I do have many childhood memories of being in the city. Watching Barnie in my grandmother's apartment, say, surrounded by potted plants. The smell of boiled cabbage, oil paints, and incense inside of that apartment. Shafts of afternoon sunlight slanting across the green line's faux wood paneling. Prodding crabs in buckets at the Super 88 grocery in Chinatown. Standing transfixed before John Singleton Copley's, "Watson and the Shark" at the MFA. I treasure these memories. They are as real and vivid to me as every memory of my quieter, daily life in the suburbs. Still, they are the memories of a visitor and not of a city-dweller. They smack of anxiety and romance and excitement and, to this day, bear none of the tarnish that comes with habit. Such is the difference that thirty minutes can make.
Last February, I was living and working in Vermont but started driving to Boston at least once per week. At first, out of a desperate need to escape and soon, to see a girl. She lived in a neighborhood that I'd rarely visited as a child, and I appreciated the opportunity to see a new part of the city. Driving so many miles each week was also a unique pleasure and I did so with nerve and verve—like a true local. Boston is a notoriously convoluted city for drivers. But I relearned the streets and highways and tunnels with an ease that my parents never came by. Never mind that I had a smartphone while they had only had a spiral-bound book of paper maps. (I can still see them hunched over it in the front seats, tight-lipped and white-knuckled). I felt proud of my newfound familiarity and hogged the driver's seat all spring and summer long. My girlfriend didn't mind. She drove out of necessity and actually quite liked staring out of the window. I drove, on the other hand, to feel more like I belonged.
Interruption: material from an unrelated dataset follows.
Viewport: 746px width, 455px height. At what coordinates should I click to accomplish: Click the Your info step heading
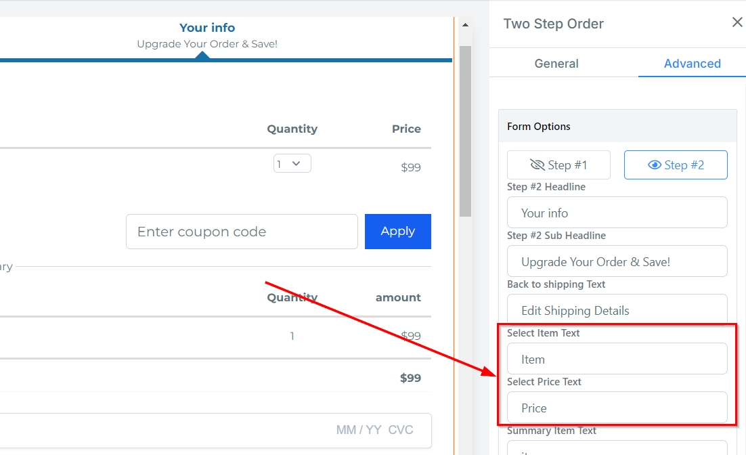point(207,28)
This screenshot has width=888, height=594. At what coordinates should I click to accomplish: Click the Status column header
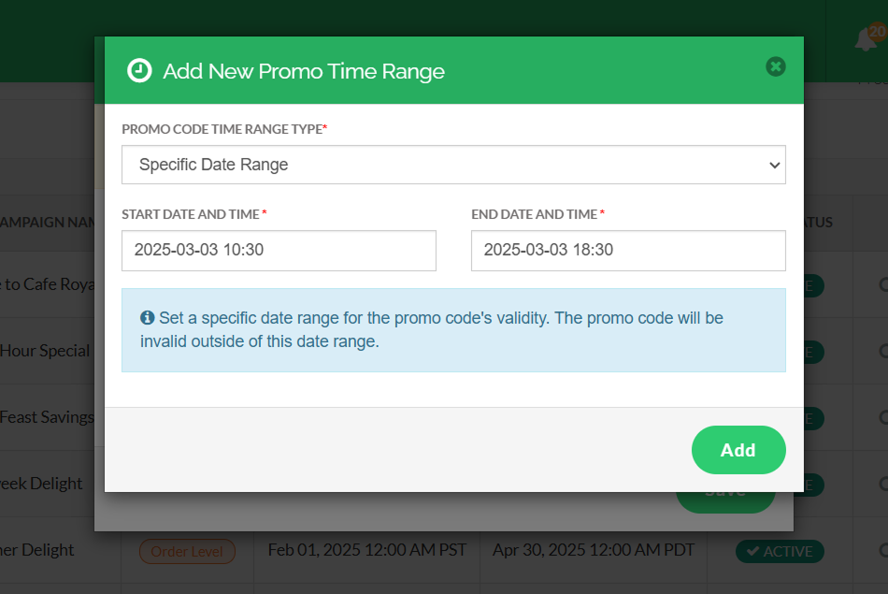[817, 223]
What I didn't realize is that while she stared and I drove, we were still experiencing Boston together. As much as I was reacquainting myself with the city, I was also sharing it with somebody else. Boston became our city. Every place that we went to became one of our places. And just as we became inseparable over the course of ten months, the city became inseparable from our relationship. I hadn't realized this by the time I left for the Peace Corps in late September. I hadn't realized this by the time we broke up three months later, on Christmas Eve. And I only gradually began to realize this during the following weeks, when pictures of Boston on Instagram began to fill me with sadness—when I found that I could not look at them without imagining her face at the windows or her footprints in the snow.
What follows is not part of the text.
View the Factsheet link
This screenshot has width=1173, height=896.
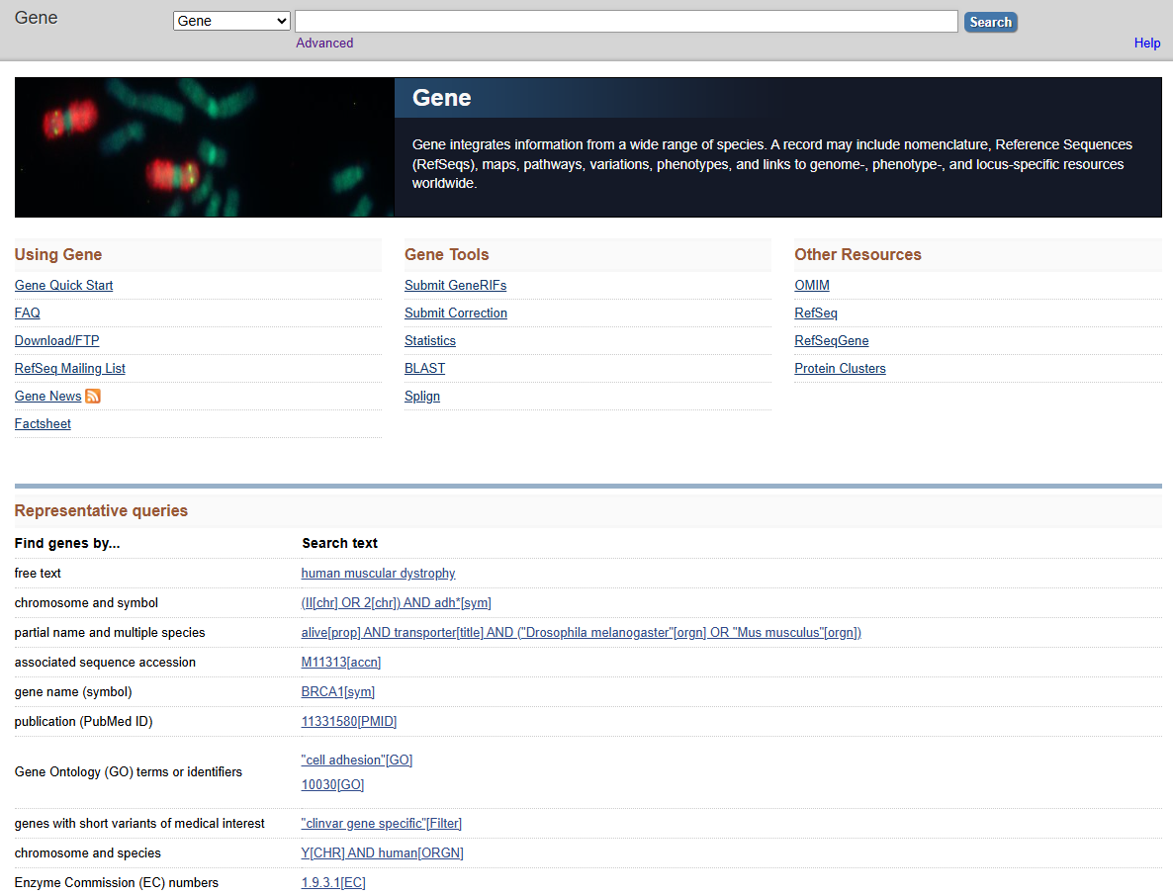[x=43, y=424]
I trust that this sadness will pass and that at some point in the future, I will again feel eager to belong. But now, halfway around the globe and very much out in the "real" world, I feel only a neurotic revanchism. I realize that I have little ownership of the city that I tell people I am from. And like any human partner, it haunts my dreams and memories and taunts me with its steadiness, its beauty—with the thought of its life without me. The end result is that I am constantly looking backwards and wrenching myself out of the past and back into the present. I have also grown wary of the very yearning and eagerness that I hope to restore and afraid of the pain that it exposes me to. I think what I have learned is that it is not always a sign of mediocrity or stagnation to have few expectations. That routine and habit can be gifts and solitude and loneliness blessings. That to truly know and love a place is to demand nothing from it and to merely coexist with it—to become as much a fixture of it as its air or its soil. And until I have felt such solitude and routine and habit and loneliness in Boston—until I have learned to expect nothing from it but my daily reality—I will always be its heartfelt, awestruck visitor.